Ethan's Piece This Morning Was About Paperwork

This morning Ethan wrote about YouTube's Likeness Detection tool. The process he described: government ID, selfie video, QR code, up to five days for enrollment to complete. YPP creators first, agency-represented celebrities next. The process is real and the protection, once active, is real. But the cost of being protected is a stack of documents and a wait and access that not everyone has.

The cost of not being protected is quieter. It is not a stack of documents. It is the woman in Guelph. It is Tom Hanks not knowing the name of the dental plan his face was selling. It is Hank Green asking himself what he might be made to do next. The paperwork is the visible bill. The other bills are the ones nobody sends you, arriving in the form of a stranger's financial ruin, or a warning posted on a Sunday to people who already trusted you, or a creator lying awake trying to locate the border between himself and the version of him that exists without him.

The New Way to Watch

There was a generation of YouTube - not that long ago - where "seeing was believing" was already wrong about news, already wrong about sponsored content, already complicated by plenty of things. But it was mostly right about the people you watched every week. If you had followed someone for three years, you had watched their face change. You had watched them get tired, get a haircut, change apartments. You knew their laugh. You believed it was them because everything you had learned about them had come through the same face, the same voice, the same room.

That correlation is loosening. The face on the screen is no longer evidence that the person is there.

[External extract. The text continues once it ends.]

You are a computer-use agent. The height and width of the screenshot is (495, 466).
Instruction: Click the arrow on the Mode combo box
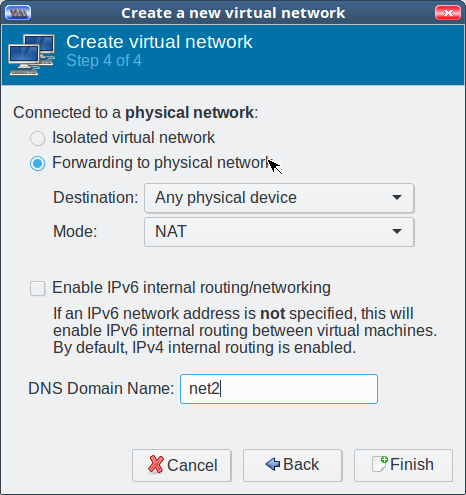coord(397,231)
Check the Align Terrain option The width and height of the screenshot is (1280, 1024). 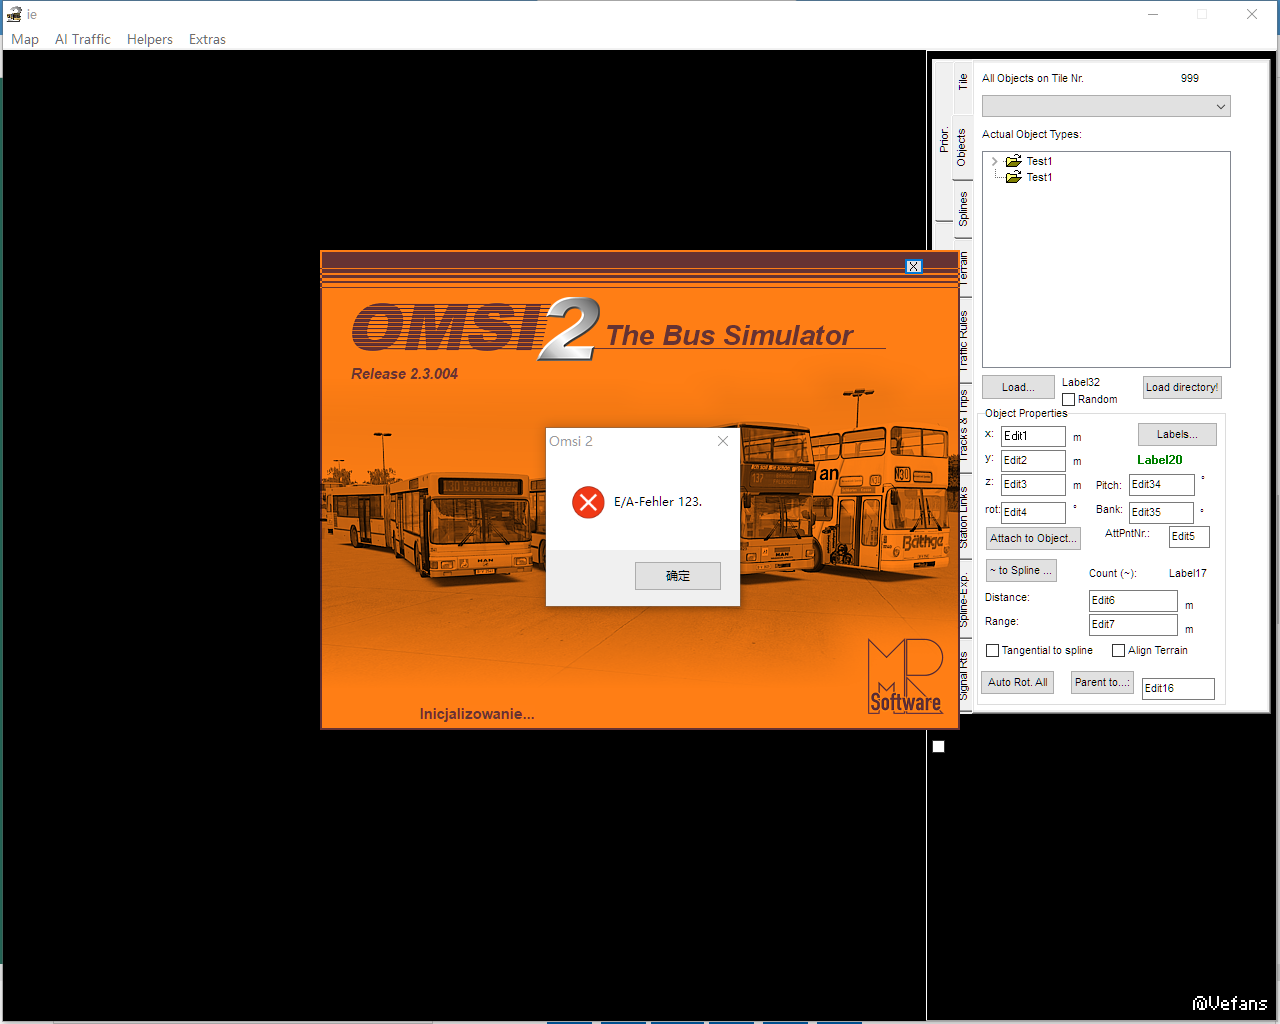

It is evidence only that someone - somewhere, with enough time and the right tools - decided to put it there.

The new vocabulary required is a small thing, asked thousands of times a day. Before "do I agree with this," there is now the question "is this them." It is a tiny addition to the work of watching. But tiny things, asked a billion times, add up. And the tax is not paid in money. It is paid in something harder to name - a small withdrawal, every single time, from the account where trust lives.

The face was always the easiest part of trust. We were just lucky enough that, for a while, it was also true.